• _DIRECTIONS FOR THIS TASK_: Show the lines below where "Webike" occurs.

• _Saved entries_:
######

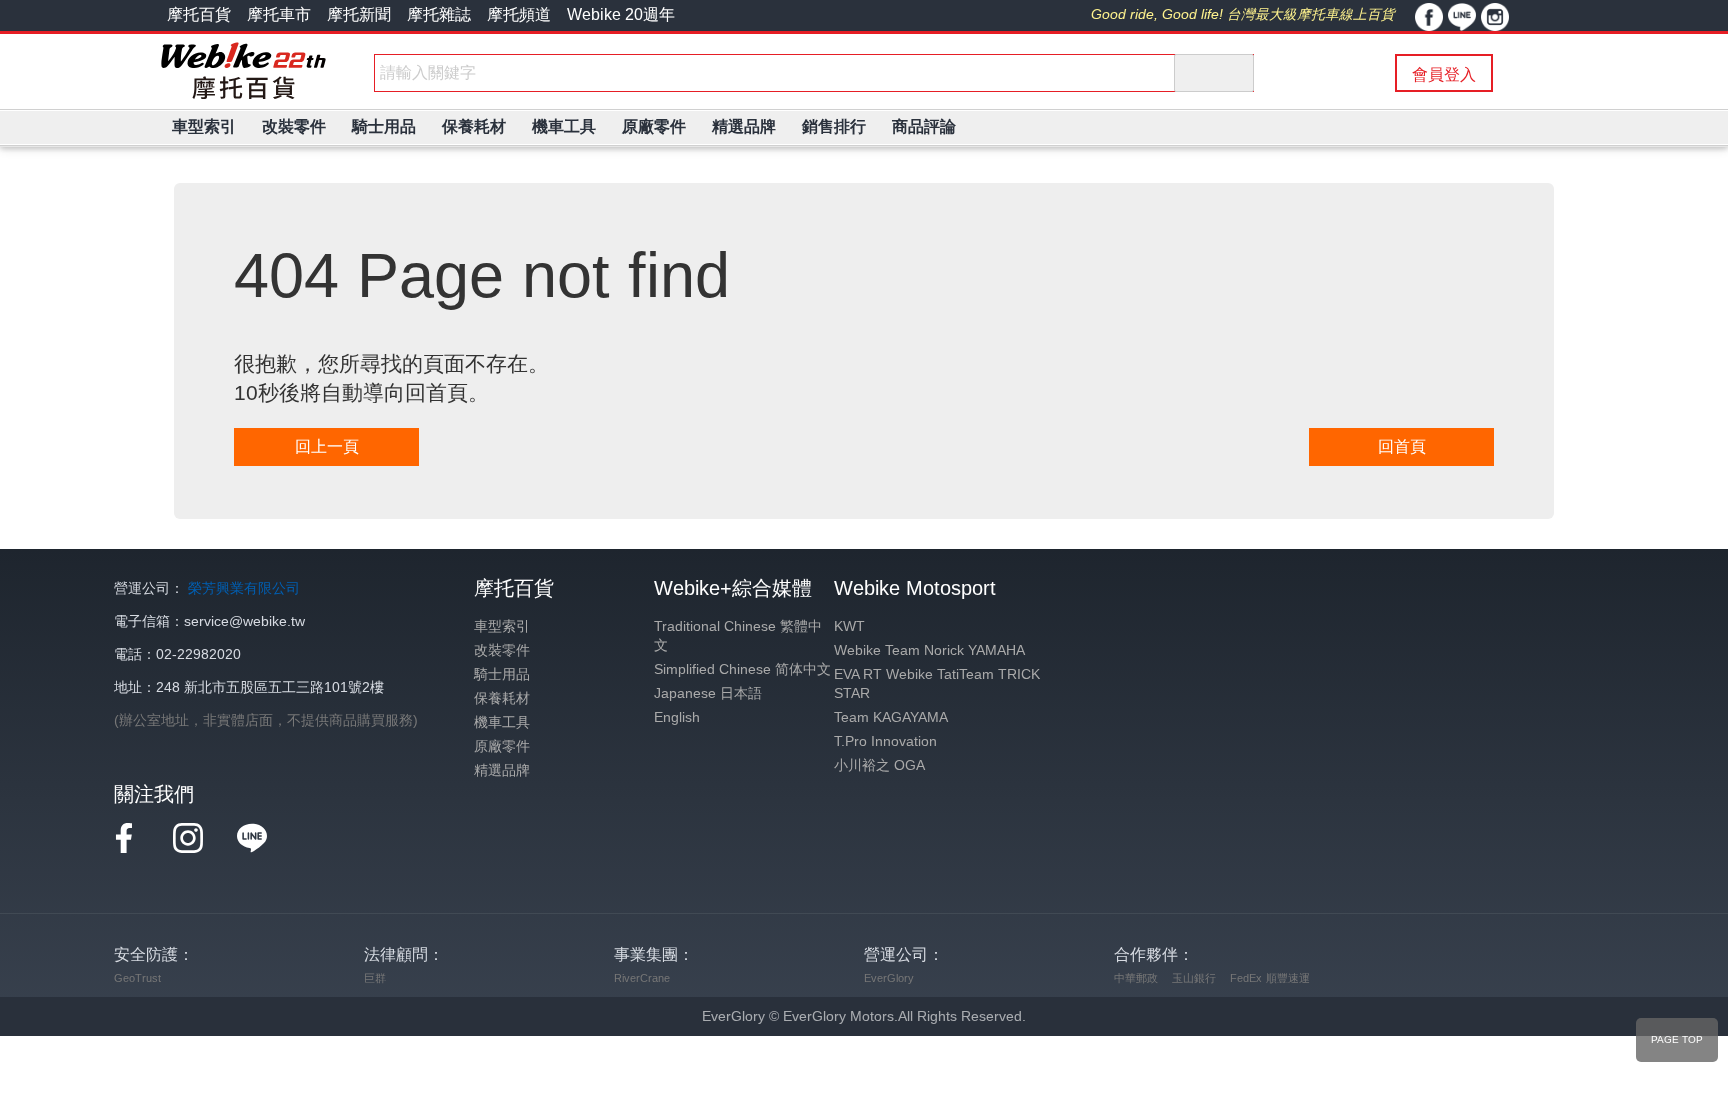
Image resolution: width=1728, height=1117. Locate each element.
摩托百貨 (199, 14)
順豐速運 (1288, 978)
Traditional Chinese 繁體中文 (738, 636)
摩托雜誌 (439, 14)
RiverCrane (642, 978)
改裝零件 (502, 650)
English (677, 717)
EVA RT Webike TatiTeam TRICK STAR (937, 684)
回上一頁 (327, 446)
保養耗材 (502, 698)
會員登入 (1444, 74)
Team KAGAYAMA (891, 717)
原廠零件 (502, 746)
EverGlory (889, 978)
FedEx (1246, 978)
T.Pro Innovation (885, 741)
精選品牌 (502, 770)
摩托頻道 (519, 14)
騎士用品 (502, 674)
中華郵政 (1136, 978)
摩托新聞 (359, 14)
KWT (849, 626)
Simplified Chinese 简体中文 (742, 669)
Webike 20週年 (621, 14)
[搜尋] (1214, 73)
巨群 (375, 978)
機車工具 (502, 722)
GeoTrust (137, 978)
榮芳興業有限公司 (244, 588)
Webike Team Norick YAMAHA (929, 650)
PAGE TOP (1677, 1039)
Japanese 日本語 (708, 693)
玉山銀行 (1194, 978)
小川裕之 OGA (879, 765)
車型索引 (502, 626)
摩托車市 (279, 14)
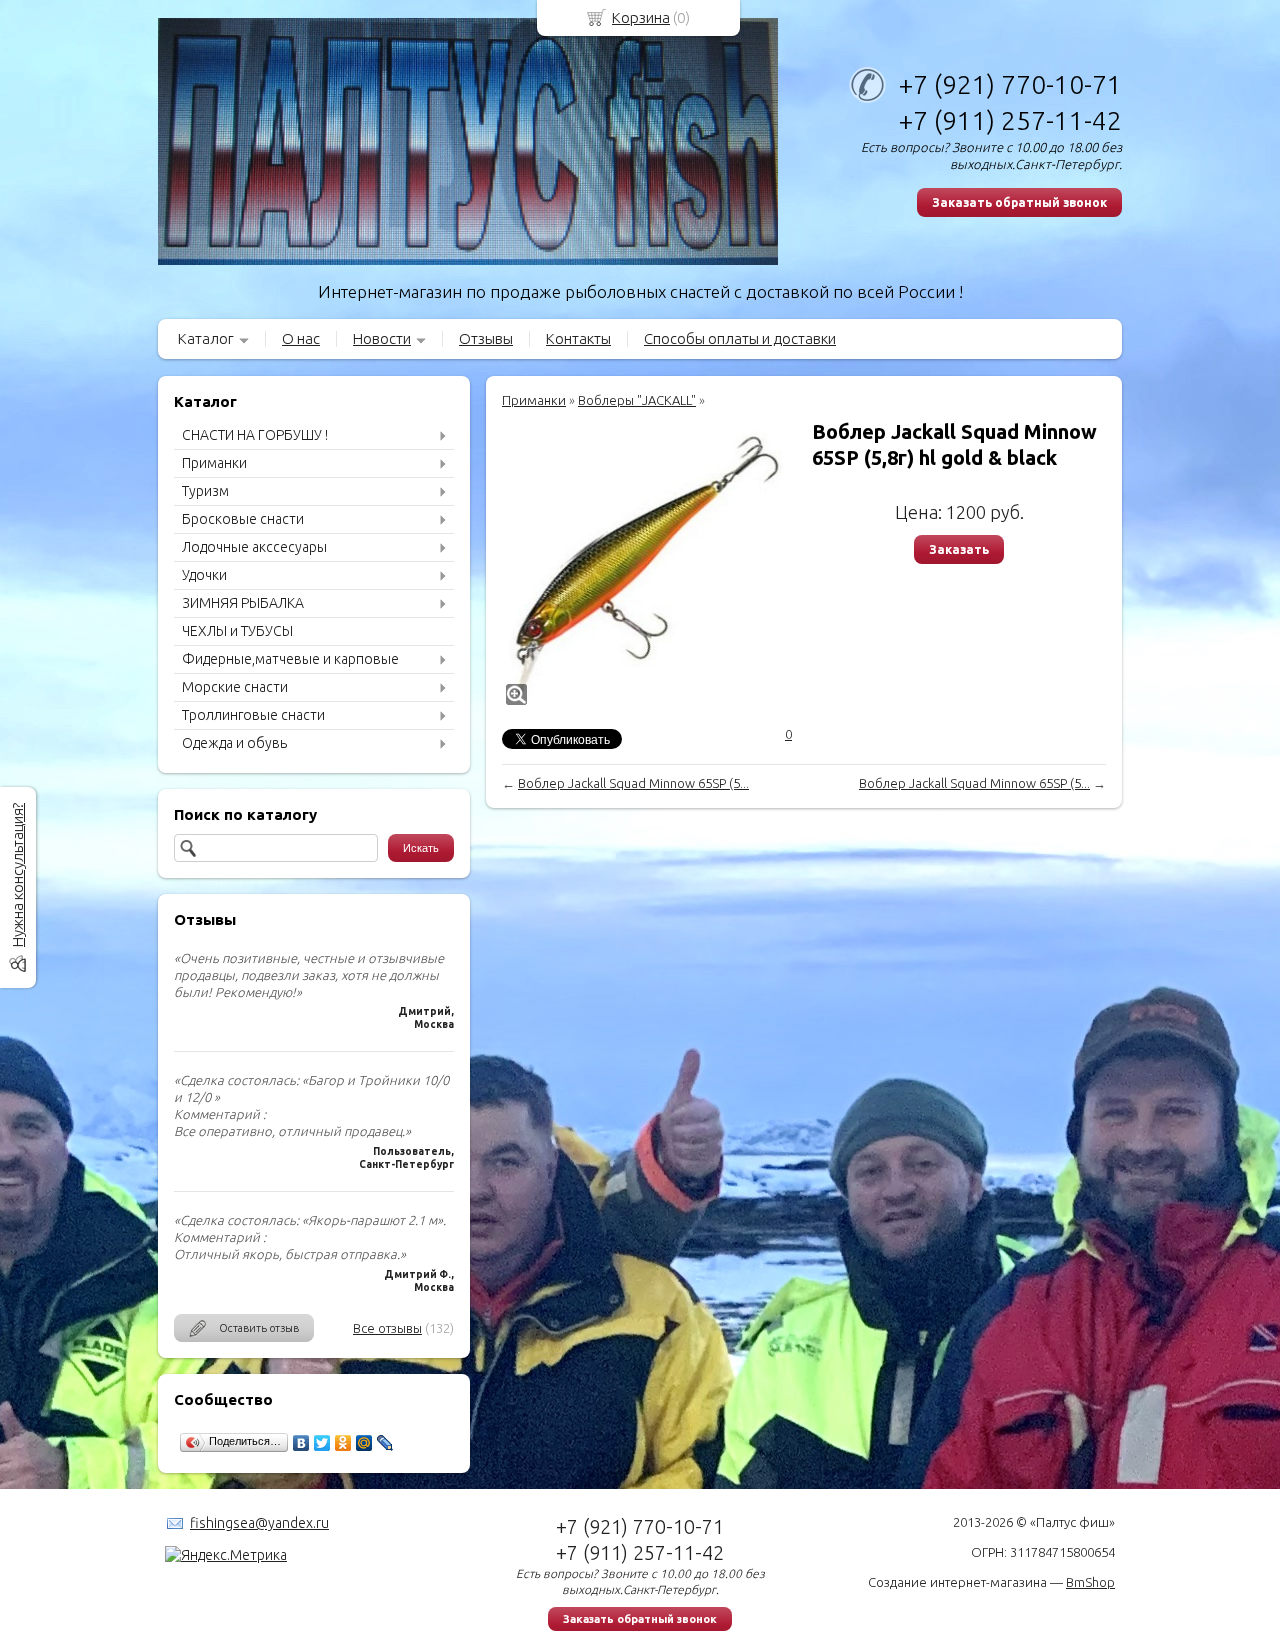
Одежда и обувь (234, 743)
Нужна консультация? (17, 875)
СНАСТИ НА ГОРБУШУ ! (255, 435)
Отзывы (486, 338)
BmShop (1090, 1582)
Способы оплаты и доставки (740, 338)
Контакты (578, 338)
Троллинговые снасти (253, 715)
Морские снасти (235, 687)
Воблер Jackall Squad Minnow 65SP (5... (633, 783)
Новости (382, 338)
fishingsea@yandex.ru (259, 1523)
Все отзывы (387, 1328)
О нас (301, 338)
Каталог (206, 338)
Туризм (205, 491)
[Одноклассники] (343, 1443)
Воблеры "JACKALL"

######

• _WRITTEN RESPONSE_:
EVA RT Webike TatiTeam TRICK STAR (937, 684)
Webike 20週年 (621, 14)
Webike Team Norick YAMAHA (929, 650)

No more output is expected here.